::: SUPPLIED ENTRIES :::

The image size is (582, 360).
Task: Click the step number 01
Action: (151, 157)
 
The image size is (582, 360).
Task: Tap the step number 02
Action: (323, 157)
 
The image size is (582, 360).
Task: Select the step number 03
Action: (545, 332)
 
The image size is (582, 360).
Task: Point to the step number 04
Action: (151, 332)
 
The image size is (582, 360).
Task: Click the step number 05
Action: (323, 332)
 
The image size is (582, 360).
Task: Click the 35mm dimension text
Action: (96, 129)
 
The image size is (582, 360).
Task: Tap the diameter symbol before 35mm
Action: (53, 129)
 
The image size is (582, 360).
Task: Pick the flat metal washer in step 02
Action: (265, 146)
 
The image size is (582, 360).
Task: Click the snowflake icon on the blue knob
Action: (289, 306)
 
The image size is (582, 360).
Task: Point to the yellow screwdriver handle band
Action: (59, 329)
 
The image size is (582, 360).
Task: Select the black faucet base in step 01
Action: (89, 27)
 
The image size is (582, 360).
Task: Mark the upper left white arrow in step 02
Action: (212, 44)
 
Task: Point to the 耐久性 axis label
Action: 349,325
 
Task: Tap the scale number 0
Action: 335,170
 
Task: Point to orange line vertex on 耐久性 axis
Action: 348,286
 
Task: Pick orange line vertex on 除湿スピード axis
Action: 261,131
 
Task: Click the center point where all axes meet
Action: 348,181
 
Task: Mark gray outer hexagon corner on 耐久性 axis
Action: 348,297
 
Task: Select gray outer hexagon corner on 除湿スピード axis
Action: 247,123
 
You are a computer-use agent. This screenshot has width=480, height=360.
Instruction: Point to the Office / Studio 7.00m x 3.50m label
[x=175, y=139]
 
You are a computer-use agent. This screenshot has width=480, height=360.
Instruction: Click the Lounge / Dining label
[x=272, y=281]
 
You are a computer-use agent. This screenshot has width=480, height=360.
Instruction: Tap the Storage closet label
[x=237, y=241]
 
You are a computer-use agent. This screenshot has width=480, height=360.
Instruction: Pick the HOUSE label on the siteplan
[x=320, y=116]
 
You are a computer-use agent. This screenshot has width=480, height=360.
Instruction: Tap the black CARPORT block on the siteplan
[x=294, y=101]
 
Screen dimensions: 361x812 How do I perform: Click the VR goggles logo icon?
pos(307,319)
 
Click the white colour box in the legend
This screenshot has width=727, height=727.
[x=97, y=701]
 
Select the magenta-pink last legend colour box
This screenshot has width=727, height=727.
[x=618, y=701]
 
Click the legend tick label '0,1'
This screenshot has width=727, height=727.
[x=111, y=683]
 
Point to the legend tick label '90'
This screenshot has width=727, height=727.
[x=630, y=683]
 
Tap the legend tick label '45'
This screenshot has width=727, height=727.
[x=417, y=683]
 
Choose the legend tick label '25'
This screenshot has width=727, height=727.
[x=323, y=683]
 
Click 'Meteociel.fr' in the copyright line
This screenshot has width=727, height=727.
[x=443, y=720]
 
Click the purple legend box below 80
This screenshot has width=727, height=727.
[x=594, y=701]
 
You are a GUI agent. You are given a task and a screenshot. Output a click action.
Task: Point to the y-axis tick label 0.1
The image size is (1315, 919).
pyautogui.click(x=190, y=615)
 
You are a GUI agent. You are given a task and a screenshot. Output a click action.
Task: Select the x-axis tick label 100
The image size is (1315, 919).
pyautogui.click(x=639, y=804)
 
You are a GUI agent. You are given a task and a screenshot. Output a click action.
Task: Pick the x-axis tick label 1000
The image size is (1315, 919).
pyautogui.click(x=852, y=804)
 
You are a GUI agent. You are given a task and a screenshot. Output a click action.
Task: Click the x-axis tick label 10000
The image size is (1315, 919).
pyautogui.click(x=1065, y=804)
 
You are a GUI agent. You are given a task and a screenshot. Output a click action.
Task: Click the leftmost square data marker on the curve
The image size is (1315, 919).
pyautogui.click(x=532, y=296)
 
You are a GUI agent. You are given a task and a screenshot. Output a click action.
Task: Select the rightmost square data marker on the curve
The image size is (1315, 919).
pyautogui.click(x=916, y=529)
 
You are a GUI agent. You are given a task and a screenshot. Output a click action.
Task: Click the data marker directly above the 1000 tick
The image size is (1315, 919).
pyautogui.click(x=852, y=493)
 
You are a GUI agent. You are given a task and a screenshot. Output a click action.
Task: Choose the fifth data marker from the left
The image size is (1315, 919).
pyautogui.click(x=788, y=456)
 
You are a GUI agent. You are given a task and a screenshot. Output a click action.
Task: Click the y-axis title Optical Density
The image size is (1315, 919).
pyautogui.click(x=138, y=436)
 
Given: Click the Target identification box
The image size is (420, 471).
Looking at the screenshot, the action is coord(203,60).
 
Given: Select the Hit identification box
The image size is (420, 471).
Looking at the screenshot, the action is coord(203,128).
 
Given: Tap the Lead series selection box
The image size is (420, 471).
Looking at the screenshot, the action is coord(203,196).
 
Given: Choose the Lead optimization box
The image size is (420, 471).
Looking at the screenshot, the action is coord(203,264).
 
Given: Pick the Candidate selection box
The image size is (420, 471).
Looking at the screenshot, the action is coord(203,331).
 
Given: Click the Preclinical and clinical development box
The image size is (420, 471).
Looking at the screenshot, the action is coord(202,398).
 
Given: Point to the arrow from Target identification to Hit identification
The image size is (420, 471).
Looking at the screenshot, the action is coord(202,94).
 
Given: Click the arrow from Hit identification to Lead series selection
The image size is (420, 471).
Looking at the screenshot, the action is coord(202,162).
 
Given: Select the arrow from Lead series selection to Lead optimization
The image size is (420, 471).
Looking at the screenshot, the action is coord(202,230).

:::

| TASK REQUIREMENTS |
Rescale the items starting at the line that contains "Tap the legend tick label '45'" and ending at the line that contains "[x=323, y=683]" by writing those lines out again, requests included, with each coordinate in the answers multiplied by 0.8 and rounded to a whole number, halves rounded up. Leave every other number unchanged.

| OUTPUT OF THE EXERCISE |
Tap the legend tick label '45'
This screenshot has width=727, height=727.
[x=334, y=546]
 
Choose the legend tick label '25'
This screenshot has width=727, height=727.
[x=258, y=546]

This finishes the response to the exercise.